Onur Ünlü’nün 2008 tarihli kült filmi Güneşin Oğlu, Zorlu PSM’de tiyatro sahnesine taşındığında, sinemanın o gerçeküstü kara mizahını bedenle, nefesle, çıplak ışıkla, sade kurmacalarla yeniden yaratıyor. Hikâyede Cihangir’deyiz: Emekli edebiyat öğretmeni Fikri Şemsigil, penceresinden her sabah izlediği genç komşu kızın hayaliyle yaşarken, yanındaki kırk yıllık karısıyla aynı yatakta uyanmaktan bıkmış, mucize diye bir şey kaldıysa ona tutunmak isteyen yalnız bir adam. Bir sabah, yıllar önce güneş tutulmasında doğmuş ve annelerinin doğurganlığını yitirmesine yol açan çocuklarla olan hikayenin içinde buluyor kendisini; aynı tutulma tekrarlanırken “Güneşin Oğlu” olduğunu keşfediyor. Ardından ruhu, yakın çevresindeki bedenlere sıçrıyor bir bir: kiralık katilden pop şair Alper Canan’a, garson Burak’a, komşu kıza kadar herkesin içine giriyor. Bu geçişler, Fikri’nin kendi kimliğini yeniden kurma çabasının hem komik hem trajik yansıması. Türk tiyatrosunda bu denli özgün bir kozmik paradoks çok az işlendi; metnin cesareti gerçekten çok etkileyici.

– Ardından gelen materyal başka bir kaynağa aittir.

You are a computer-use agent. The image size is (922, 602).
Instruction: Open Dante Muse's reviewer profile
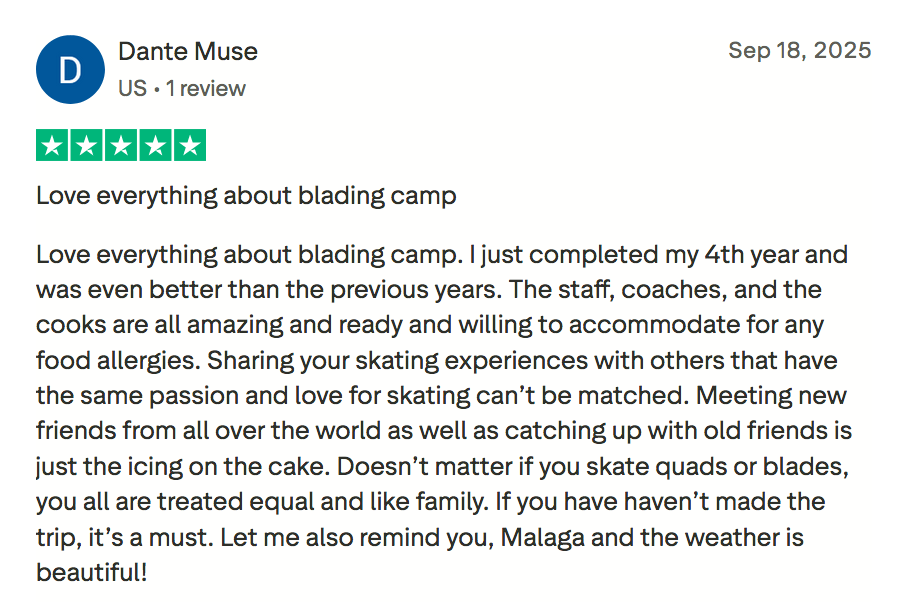(187, 51)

Onur Ünlü ile Nagihan Gürkan’ın ortak rejisi, sinema dilini tiyatroya çevirirken minimalist ama akışkan bir sahne tasarımı (Barış Dinçel) tercih etmiş: dekor oyuncularla beraber varolup kayboluyor, oyuncular boş alanda kendi mekanlarını bedenleriyle yaratıyor. Bu sadelik, filmin statik apartman sahnelerini dinamik bir akışa kavuştururken, 75 dakikalık ara vermeyen süre boyunca tempo böylelikle hiç düşmüyor. Cem Yılmazer’in çarpıcı ışıkları ruh göçlerini somutlaştırıyor, Gül Sağer’in kostümleri sembolik bir katman eklemiş konuya. Ancak bu aşırı efekt kullanımı, bazen felsefi derinliği dışsal şova indirgiyor; ışık ve ses bombardımanı, düşünmeyi zorlaştıran bir unsur.

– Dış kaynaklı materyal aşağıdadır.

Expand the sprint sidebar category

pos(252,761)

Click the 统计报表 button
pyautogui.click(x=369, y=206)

Ensemble, oyunun en güçlü yanı. Ruh göçü teması, Fikri Şemsigil’i tek bir oyuncuya hapsetmiyor; her oyuncu Fikri’nin bir parçasını taşıyor. İbrahim Selim, naifliğini, kırılganlığını öyle incelikli bir şekilde işlemiş ki, seyirci onunla birlikte hem gülüyor hem hüzünleniyor. Deniz Celiloğlu, kiralık katil-Mesih rolünden başlayarak fiziksel bir fırtına estirmiş. Kendisini yıllardır sahnelerde izlerim, çok başarılı bir isim; kısa katil sahnelerinden sonra Fikri’nin enerjisini bambaşka bir boyuta taşımış. Beyti Engin, oyunun başından sonuna kadar sahnede harikulade bir resital veriyor. Ülke tiyatrosunda ‘karakter’ canlandırmada usta isimlerden kendisi. Bu oyunda epeyce ses getirmiş. İlayda Alişan’ın Şule’si, masum şaşkınlığıyla oyunun duygusal dengesi. Efekan Can debutunda ise taze bir enerji. Zeynep Kankonde, genel dinamikte belirgin bir fark yaratmıyor; oyunun içinde belli belirsiz kalmış. Ekip ruhundan uzak sergiliyor rolünü.

Oyunla ilgili olumsuz eleştireceğim tek nokta final bölümü, ki oyunun en büyük sorunu. Yönetmen, paradoksun çözümünü seyirciye bırakıp; ölümden korkmak mı, öldürmekten korkmak mı daha ağırdır sorusuyla insan zihnini sorgularken, son bölümde bu sorular havada kalmış ve alt metindeki evlilik paradoksu, yaşamın faniliğini matematiksel zarafetle kurduğu denklemi çözmeden bitirmiş. Bu belirsizlik, keyifli bir deneyimi ani bir iç sıkıcılığına dönüştürüyor. Topu seyirciye atmak, alt metindeki güzel mesajları gölgeliyor. Bu kadar yoğun dakikalardan sonra insan bir kapanış, bir rahatlama bekliyor; o rahatlama maalesef yok. Belki bu yönetmenin kişisel tercihi, ama bize geçen bir duygu olmamış.
Sonuçta Güneşin Oğlu, sezonun en cesur, en özgün işlerinden biri. Absürtü varoluşsal bir eleştiriyle birleştiriyor, oyuncularıyla nefes alıyor, ışık ve bedenle yeniden doğuyor. Ama finaldeki bu netlik eksikliği, oyunun potansiyelini tam realize etmesini engelleyen önemli unsur. Yine de Fikri gibi mucizeye inanmak kolay, ama onunla yüzleşmek her zaman kaos getirir; bu kaosun görülmeye değer olduğunu düşünüyorum.